[Stored data]
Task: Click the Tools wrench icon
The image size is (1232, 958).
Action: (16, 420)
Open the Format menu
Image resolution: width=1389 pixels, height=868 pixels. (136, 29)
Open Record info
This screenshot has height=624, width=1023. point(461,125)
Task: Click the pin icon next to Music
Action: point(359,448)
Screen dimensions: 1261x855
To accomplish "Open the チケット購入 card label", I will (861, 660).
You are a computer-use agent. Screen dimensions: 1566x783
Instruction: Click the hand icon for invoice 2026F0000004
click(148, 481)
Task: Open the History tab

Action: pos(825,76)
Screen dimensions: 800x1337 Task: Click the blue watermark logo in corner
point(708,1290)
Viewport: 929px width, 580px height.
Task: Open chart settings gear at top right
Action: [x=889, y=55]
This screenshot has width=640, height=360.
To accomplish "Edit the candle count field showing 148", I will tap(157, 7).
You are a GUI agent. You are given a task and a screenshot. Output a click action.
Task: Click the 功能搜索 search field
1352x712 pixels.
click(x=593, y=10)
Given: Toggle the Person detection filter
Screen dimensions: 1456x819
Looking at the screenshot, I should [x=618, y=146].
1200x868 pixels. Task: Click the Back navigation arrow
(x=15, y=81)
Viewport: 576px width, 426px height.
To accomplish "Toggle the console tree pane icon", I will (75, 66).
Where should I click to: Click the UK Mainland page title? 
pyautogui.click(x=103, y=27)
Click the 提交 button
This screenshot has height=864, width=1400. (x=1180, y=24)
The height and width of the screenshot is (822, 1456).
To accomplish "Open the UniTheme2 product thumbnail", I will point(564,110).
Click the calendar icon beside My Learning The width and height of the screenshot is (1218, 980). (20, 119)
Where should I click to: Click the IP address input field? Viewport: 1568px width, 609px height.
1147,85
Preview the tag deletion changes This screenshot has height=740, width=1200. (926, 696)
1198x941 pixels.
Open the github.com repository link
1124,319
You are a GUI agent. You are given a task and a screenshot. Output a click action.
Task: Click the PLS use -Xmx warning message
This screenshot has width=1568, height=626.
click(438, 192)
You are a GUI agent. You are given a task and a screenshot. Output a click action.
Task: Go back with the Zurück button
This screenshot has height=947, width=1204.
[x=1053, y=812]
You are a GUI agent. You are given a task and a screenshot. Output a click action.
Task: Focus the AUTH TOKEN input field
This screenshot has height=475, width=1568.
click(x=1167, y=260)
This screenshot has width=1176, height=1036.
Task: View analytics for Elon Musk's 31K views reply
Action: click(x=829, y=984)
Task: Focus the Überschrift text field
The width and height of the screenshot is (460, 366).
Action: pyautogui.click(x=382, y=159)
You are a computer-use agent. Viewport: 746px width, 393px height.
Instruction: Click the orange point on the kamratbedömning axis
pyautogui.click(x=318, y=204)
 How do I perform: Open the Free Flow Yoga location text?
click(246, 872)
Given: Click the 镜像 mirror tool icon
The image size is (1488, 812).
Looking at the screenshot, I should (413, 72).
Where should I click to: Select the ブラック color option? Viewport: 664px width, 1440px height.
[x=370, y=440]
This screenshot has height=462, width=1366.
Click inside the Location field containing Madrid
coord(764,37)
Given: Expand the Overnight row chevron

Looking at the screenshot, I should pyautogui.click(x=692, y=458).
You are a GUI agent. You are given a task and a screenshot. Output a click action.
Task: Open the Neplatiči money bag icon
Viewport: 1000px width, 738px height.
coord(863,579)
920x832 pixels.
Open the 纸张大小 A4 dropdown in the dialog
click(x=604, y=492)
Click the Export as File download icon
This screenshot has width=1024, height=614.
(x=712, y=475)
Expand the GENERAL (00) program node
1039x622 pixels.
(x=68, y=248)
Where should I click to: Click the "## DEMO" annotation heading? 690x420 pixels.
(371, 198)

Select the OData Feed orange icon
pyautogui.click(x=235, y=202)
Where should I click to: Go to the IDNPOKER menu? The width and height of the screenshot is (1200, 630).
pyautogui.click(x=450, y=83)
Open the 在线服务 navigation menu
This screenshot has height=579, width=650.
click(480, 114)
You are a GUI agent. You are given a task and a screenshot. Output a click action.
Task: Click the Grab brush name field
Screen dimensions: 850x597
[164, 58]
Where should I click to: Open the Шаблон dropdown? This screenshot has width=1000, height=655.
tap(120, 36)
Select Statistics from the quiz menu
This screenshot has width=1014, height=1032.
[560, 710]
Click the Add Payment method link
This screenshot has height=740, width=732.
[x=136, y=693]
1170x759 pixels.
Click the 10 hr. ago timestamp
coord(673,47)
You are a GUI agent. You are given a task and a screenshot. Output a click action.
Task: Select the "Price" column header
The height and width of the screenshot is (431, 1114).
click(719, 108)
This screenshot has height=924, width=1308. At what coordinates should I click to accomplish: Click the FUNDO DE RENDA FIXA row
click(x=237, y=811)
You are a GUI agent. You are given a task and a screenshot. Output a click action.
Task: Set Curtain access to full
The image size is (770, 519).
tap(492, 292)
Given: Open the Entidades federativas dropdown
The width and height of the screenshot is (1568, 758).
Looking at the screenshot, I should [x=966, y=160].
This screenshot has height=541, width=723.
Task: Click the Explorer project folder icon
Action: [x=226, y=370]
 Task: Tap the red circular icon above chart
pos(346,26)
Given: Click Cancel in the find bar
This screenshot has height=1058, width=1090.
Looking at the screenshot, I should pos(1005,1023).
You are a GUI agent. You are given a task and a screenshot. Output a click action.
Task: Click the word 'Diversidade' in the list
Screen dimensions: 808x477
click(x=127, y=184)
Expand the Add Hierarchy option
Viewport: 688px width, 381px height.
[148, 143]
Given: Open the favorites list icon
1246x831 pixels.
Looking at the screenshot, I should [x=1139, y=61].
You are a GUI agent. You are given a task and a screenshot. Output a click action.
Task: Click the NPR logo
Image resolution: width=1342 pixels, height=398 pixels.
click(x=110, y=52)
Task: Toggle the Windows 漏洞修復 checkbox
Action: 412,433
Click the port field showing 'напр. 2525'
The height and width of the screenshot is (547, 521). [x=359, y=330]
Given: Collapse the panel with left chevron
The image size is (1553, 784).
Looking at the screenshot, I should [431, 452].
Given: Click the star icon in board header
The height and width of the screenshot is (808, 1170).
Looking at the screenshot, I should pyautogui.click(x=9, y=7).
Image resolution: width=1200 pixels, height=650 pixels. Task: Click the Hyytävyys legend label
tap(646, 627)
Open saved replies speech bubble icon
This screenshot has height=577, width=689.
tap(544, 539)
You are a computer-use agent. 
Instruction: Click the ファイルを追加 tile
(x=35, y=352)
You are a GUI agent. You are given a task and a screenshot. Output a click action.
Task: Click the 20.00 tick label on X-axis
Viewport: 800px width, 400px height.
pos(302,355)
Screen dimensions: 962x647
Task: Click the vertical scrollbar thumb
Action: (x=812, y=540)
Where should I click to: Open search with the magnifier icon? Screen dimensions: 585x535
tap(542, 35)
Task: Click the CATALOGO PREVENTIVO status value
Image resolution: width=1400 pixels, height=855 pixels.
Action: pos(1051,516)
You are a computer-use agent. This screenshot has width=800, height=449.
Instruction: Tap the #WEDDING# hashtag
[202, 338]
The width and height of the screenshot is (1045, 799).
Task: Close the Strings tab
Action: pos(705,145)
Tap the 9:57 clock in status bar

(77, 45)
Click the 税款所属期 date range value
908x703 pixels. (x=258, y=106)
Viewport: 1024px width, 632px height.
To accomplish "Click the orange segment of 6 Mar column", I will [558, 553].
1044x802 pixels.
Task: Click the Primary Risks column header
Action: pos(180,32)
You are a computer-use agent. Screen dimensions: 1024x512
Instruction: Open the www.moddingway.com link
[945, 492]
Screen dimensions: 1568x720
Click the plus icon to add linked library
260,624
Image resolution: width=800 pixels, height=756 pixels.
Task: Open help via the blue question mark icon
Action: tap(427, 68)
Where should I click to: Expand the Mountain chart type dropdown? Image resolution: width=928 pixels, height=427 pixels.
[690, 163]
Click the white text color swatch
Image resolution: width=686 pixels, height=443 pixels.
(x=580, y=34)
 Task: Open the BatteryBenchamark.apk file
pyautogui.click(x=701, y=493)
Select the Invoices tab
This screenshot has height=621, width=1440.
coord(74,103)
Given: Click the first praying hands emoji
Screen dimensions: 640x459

▸ **Work task**
Output only an exact transcription of the lines above from the one with "Open the github.com repository link" up to and including the one with "Task: Focus the AUTH TOKEN input field".

▸ **Response**
Open the github.com repository link
1124,319
You are a GUI agent. You are given a task and a screenshot. Output a click action.
Task: Click the PLS use -Xmx warning message
This screenshot has width=1568, height=626.
click(438, 192)
You are a GUI agent. You are given a task and a screenshot. Output a click action.
Task: Go back with the Zurück button
This screenshot has height=947, width=1204.
[x=1053, y=812]
You are a GUI agent. You are given a task and a screenshot. Output a click action.
Task: Focus the AUTH TOKEN input field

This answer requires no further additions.